**** DATA YANG DIBERIKAN
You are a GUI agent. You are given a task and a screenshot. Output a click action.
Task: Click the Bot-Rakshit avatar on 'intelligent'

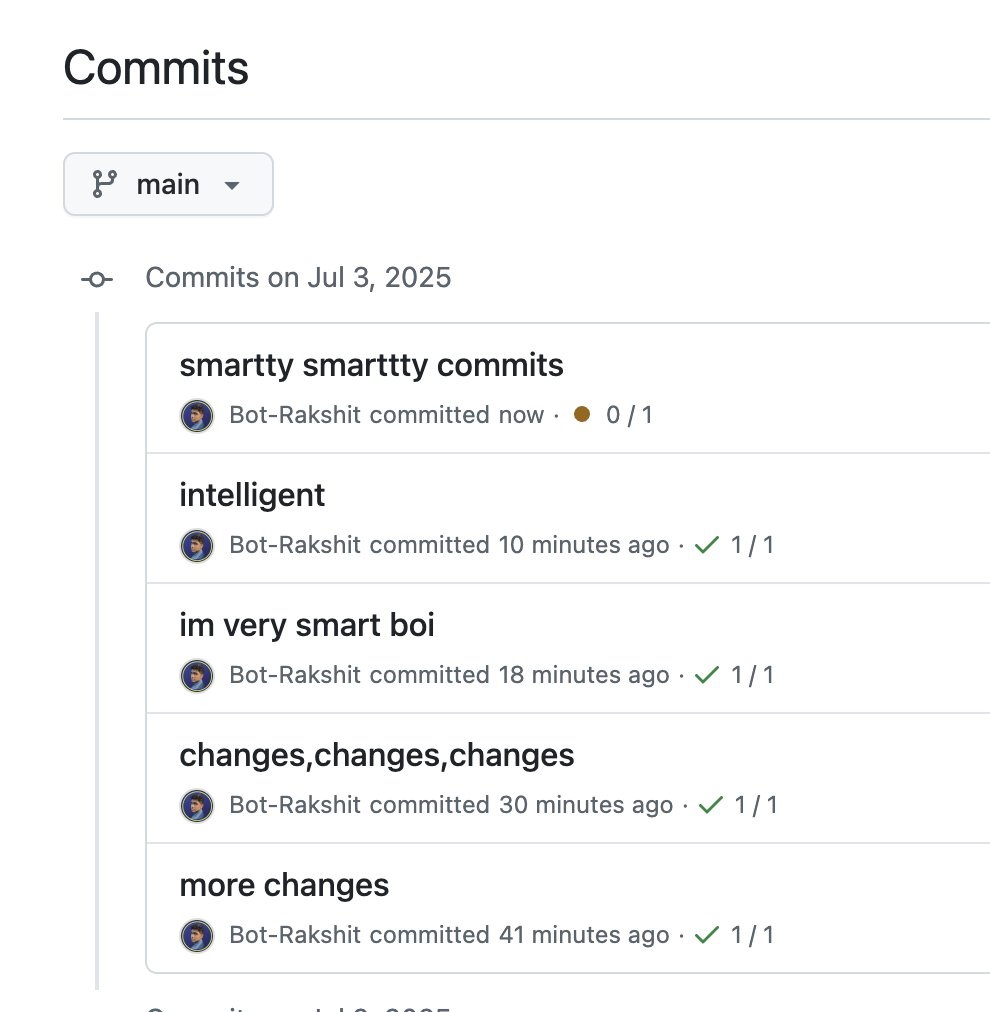197,545
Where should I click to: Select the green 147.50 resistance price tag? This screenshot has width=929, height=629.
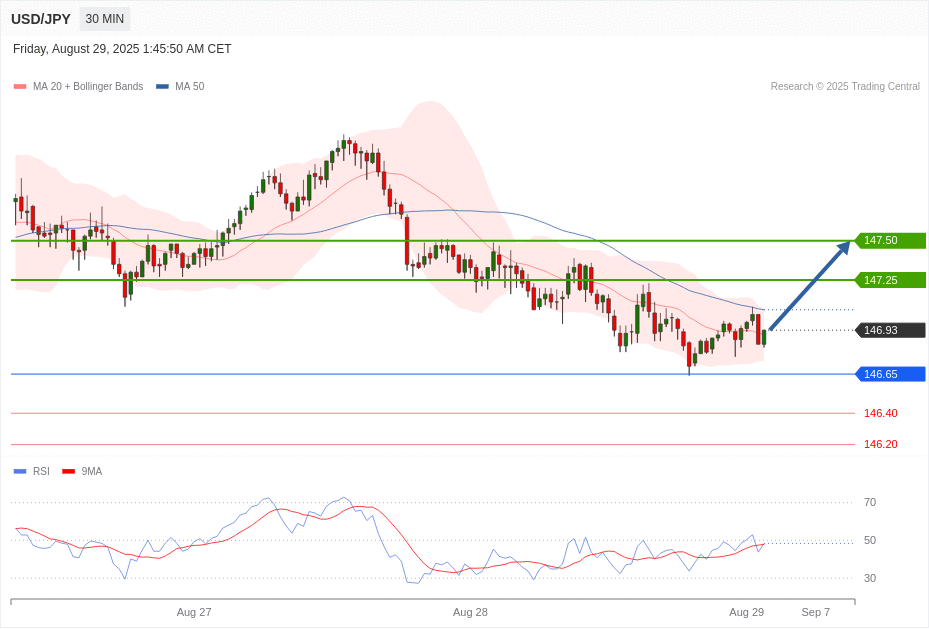click(x=889, y=241)
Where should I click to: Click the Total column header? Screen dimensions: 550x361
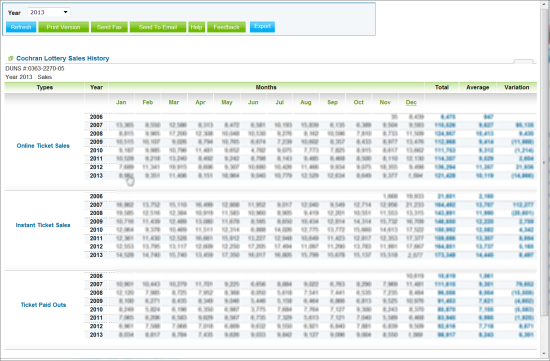click(442, 87)
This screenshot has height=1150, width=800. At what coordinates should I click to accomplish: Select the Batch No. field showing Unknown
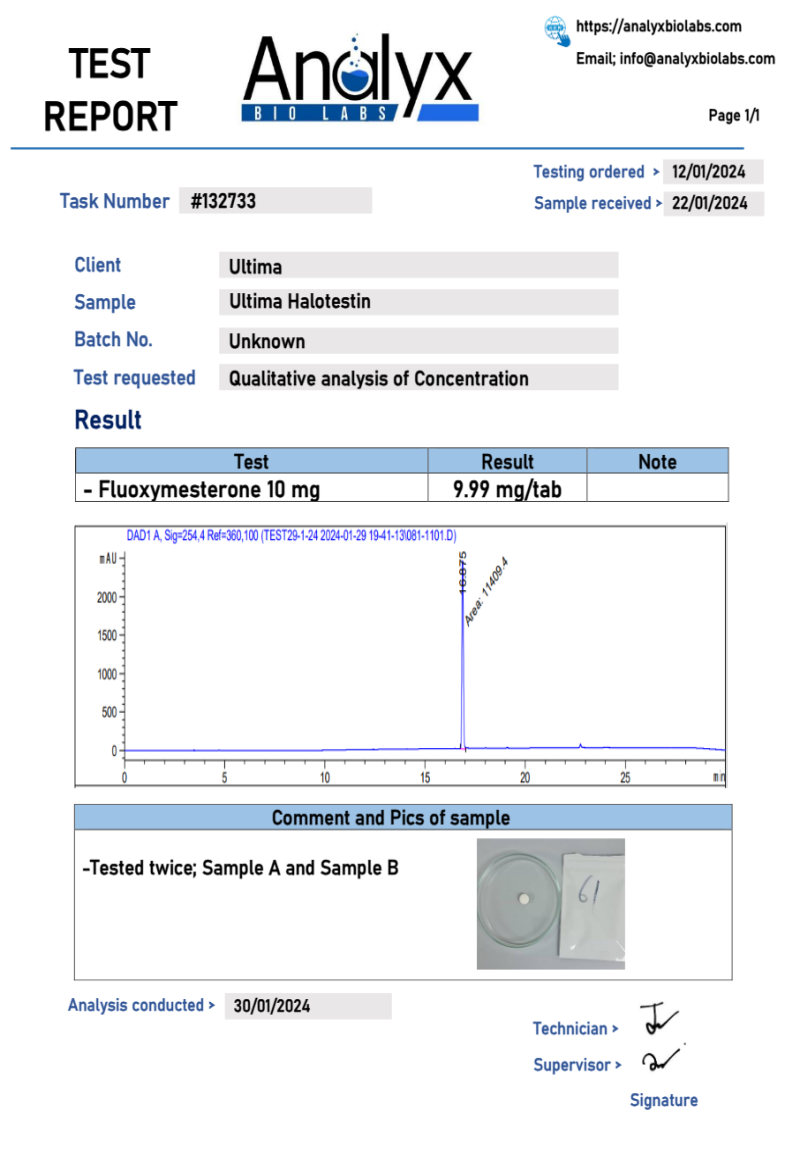pos(418,341)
********
» TUGAS: Ubah semua baris di atas menjadi CSV dua kolom bernama teks dan jawaban, dengan satu entri untuk setiap baris berisi teksnya dan jawabannya, masing-masing dalam satu kolom berkutip dan setiap pindah baris diganti spasi. Jangan sertakan gambar dalam jawaban.

» JAWABAN LATIHAN:
teks,jawaban
"You are a GUI agent. You are given a task and a screenshot. Output a click action. Task: Click the Bot-Rakshit avatar on 'intelligent'","197,545"
"Where should I click to: Select the green 147.50 resistance price tag? This screenshot has width=929, height=629.","click(x=889, y=241)"
"Where should I click to: Click the Total column header? Screen dimensions: 550x361","click(442, 87)"
"This screenshot has height=1150, width=800. At what coordinates should I click to accomplish: Select the Batch No. field showing Unknown","pos(418,341)"